| Name: Rohit Chaudhary |
| Affiliation: Indian Institute of Science Education and Research Tirupati |
| Conference ID: ASI2026_659 |
| Title: Understanding the importance of magnetic fields in the “collect and collapse” model of star formation: a case study towards S104 |
| Abstract Type: Oral |
| Abstract Category: Stars, Interstellar Medium, and Astrochemistry in Milky Way |
| Author(s) and Co-Author(s) with Affiliation: Rohit Chaudhary(Indian Institute of Science Education and Research (IISER), Tirupati - 517619, India), Eswaraiah Chakali(Indian Institute of Science Education and Research (IISER), Mohali - 140306 India), Jessy Jose(Indian Institute of Science Education and Research (IISER), Tirupati - 517619, India), Manash R Samal(Physical Research Laboratory (PRL), Ahmedabad - 380009, India), Vineet Rawat(Korea Astronomy and Space Science Institute, Daejeon 34055, South Korea), Sandhyarani Panigrahy(Indian Institute of Science Education and Research (IISER), Tirupati - 517619, India) |
| Abstract: Magnetic fields (B-fields) play a crucial role in regulating star formation by mediating the complex interplay between gravity, turbulence, and stellar feedback. However, their influence in feedback-dominated environments remains poorly understood, including in HII regions where expanding ionization fronts (I-fronts) interact with magnetized molecular clouds. HII regions created by massive stars provide ideal laboratories for studying how B-fields influence shell fragmentation and subsequent triggered star formation. We present the results based on high-resolution (14”) 850 𝜇m dust continuum polarization observations using JCMT SCUBA-2/POL-2 towards two dense clumps located on the shell of the spherical HII bubble Sh2-104. B-fields in clump 1 exhibit two distinct components – one with 0±24° orientation, aligning the I-fronts, while the other with 125±40° appears to be perturbed by the Ultra-compact HII region formed within clump 1. To further examine the influence of the expanding HII region on the surrounding clumps and B-field morphology, we produced offset angle maps (Δθ) between the tangential orientation of the I-front and the B-field position angle, revealing preferential alignment with the I-front in clump 1 (except those around UCHII) and radial configurations in clump 2.

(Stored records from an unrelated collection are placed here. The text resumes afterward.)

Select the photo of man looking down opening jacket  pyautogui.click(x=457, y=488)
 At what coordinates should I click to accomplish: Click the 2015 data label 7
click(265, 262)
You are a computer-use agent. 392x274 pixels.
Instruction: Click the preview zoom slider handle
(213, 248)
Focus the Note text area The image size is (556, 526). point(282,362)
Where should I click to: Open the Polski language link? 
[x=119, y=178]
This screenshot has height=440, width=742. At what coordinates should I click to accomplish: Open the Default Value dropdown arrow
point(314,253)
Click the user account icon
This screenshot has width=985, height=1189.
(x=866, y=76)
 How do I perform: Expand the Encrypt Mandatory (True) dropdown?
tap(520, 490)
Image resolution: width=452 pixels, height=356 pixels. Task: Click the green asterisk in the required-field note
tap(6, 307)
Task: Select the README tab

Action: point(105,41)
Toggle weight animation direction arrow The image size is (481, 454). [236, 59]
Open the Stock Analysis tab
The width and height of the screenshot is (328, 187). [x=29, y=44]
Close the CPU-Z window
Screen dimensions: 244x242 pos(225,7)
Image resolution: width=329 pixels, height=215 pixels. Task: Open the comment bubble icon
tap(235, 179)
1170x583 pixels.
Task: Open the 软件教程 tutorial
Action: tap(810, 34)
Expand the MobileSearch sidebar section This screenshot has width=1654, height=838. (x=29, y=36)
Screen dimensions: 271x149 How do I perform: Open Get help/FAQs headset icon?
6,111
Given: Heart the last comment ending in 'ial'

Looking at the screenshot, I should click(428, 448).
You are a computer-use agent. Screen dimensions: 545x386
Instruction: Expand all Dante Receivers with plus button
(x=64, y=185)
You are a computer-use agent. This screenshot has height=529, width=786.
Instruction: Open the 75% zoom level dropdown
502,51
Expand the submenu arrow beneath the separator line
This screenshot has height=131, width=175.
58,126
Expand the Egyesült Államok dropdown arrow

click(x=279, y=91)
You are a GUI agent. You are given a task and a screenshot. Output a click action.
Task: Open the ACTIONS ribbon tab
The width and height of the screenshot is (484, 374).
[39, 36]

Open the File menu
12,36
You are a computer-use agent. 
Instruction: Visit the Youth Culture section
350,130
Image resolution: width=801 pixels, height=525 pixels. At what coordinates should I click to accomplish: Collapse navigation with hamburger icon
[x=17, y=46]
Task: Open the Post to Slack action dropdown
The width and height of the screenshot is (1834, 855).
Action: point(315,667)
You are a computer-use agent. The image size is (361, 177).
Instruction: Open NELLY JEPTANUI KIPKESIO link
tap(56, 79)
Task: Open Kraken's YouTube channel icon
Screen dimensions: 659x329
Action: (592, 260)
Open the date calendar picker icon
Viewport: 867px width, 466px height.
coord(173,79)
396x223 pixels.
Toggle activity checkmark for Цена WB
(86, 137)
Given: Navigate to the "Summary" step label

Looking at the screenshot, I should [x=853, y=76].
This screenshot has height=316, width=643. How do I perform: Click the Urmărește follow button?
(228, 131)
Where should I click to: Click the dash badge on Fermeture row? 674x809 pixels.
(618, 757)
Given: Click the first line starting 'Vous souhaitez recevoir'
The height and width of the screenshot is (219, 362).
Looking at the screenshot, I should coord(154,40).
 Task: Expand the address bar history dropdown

Our key findings: (i) Plane-of-sky B-fields strengths of 64±7 μG and 64±8 μG in clump 1 and 2, respectively, (ii) Magnetic pressures is either equipartition with (or marginally exceeds) turbulent pressure (PB/Pturb ≈ 1.1-1.5), (iii) Both clumps are magnetically supercritical or at critical state (λ = 3.4±1.5 and 1.8±0.4), indicating gravitational dominance over magnetic support at least in clump 1, and (iv) Sub-Alfvénic turbulence (MA ≈ 0.3-0.4) in both clumps suggest that B-fields regulate turbulent motions and stabilize clump morphology against feedback-driven instabilities. The combined thermal, turbulent, and magnetic support is insufficient to prevent gravitational collapse in clump 1 (critical mass ratios RC = 4.2 for clump 1), consistent with observed active star formation. |